Memleketin fermanlısı neler buyuruyor!

Hazret, “Hâlâ bu hükûmetin arkasından giden öğretmen varsa, kimse kusura bakmasın, ben ona öğretmen demem!” demişti ya, yok, merak etmesin, kimse onun kusuruna falan bakmaz. Çünkü henüz reşit olmadığını herkes bilir, hoş görür, ciddiye almaz. Millet ona saçmalama özgürlüğü tanımıştır.

HAZRET ferman buyurmuş: “Hâlâ bu hükûmetin peşinden giden öğretmen varsa, kimse kusura bakmasın, ben ona öğretmen demem!”

Eveet! Bakınız, şimdi bu önemli!

Çünkü bu fermanın geniş bir açılımı vardır:

“Hâlâ bu hükûmetin peşinden giden hâkim varsa, ben ona hâkim demem!”

“Hâlâ bu hükûmetin peşinden giden doktor varsa, ben ona doktor demem!”

“Hâlâ bu hükûmetin peşinden giden esnaf, tüccar, avukat, hemşire -ilâ âhir- varsa ben onlara esnaf, tüccar, avukat, hemşire (vesaire) demem!”

Şöyle bir açılımla, “Bu hükûmetin peşinden giden bir adam varsa, ben ona adam demem” diye anlasak, acaba fazla mı abartmış oluruz?

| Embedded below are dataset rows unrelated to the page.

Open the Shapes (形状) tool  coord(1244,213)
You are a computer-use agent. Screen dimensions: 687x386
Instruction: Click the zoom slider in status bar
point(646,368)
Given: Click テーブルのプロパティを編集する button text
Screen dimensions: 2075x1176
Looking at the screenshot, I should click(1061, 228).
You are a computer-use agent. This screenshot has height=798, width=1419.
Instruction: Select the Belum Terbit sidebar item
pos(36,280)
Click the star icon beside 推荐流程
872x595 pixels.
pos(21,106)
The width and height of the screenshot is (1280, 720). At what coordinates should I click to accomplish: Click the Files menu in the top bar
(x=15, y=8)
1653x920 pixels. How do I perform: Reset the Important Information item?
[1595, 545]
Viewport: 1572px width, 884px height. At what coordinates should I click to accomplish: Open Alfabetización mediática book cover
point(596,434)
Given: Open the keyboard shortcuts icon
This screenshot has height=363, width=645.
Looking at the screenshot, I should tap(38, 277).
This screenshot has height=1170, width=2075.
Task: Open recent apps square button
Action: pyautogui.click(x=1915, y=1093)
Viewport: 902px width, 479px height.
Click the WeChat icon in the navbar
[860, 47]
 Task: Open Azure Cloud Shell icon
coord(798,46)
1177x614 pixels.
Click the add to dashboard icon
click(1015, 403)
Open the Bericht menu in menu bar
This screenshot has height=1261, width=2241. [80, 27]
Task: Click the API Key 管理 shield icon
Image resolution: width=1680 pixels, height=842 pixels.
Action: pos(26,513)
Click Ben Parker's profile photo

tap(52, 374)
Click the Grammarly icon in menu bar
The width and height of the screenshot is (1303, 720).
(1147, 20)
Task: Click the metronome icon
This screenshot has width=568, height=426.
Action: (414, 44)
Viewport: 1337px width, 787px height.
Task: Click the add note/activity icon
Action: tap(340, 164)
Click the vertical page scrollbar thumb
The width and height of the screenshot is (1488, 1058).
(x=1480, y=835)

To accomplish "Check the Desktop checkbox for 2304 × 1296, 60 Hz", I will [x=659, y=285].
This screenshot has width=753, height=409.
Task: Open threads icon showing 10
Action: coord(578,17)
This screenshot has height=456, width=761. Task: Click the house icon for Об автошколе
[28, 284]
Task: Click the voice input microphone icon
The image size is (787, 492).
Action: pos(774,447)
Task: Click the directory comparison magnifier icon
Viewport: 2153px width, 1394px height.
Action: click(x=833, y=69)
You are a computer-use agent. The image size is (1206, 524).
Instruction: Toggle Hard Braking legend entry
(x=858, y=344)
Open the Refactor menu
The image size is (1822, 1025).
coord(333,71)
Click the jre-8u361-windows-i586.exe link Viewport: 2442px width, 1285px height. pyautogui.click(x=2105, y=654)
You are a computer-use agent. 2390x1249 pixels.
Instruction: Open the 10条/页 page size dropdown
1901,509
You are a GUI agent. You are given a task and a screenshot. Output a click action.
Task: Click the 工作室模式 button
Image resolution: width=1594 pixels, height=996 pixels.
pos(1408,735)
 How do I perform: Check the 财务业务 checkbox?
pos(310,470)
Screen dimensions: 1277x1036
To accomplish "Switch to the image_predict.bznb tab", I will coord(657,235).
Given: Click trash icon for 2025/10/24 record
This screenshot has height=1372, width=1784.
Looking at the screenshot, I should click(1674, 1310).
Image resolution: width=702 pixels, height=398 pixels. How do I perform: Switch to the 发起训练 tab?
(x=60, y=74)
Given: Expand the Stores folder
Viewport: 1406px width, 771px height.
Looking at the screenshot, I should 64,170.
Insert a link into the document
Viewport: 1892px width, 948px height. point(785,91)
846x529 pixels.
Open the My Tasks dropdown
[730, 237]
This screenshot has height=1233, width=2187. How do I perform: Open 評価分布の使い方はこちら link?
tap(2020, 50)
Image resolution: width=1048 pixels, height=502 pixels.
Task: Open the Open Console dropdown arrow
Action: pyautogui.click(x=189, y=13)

Bana göre abartmış olmayız ama belki bunu haksızlık olarak görenler olabilir, o hâlde şöyle yumuşatabiliriz: “Hâlâ bu hükûmetin arkasından giden bir meslek sahibi varsa, kimse kusura bakmasın, ben ona ehil bir insan demem!”

Bu durumda ne oluyor?

Ülkede siyâsî düşüncesine göre iki karşıt kitle olmuş oluyor. Bunlardan biri bu hükûmetin peşinden gitmeyen yetkin insanlardan, diğeri ise bu hükûmetin peşinden giden kifayetsizlerden müteşekkil iki karşıt kitle… 

“Olur mu canım? Herkesin fikri muhteremdir, fikirler arasında hiyerarşi olmaz” dediğinizi duyar gibi oluyorum ama memleketin kendinden menkul fermanlısı, “Bu böyledir” deyip kestirip attı işte!

Ama o da ne?

Hazret bu defa da, “Hangi kimlikten olursa olsun, her kimliğe, her görüşe saygı göstermek CHP’nin temelidir” ve de “İktidar, halkımızın bir bölümünü ötekileştirerek toplumu kutuplaştırıyor, biz kutuplaştırmalara karşıyız” buyurmakta.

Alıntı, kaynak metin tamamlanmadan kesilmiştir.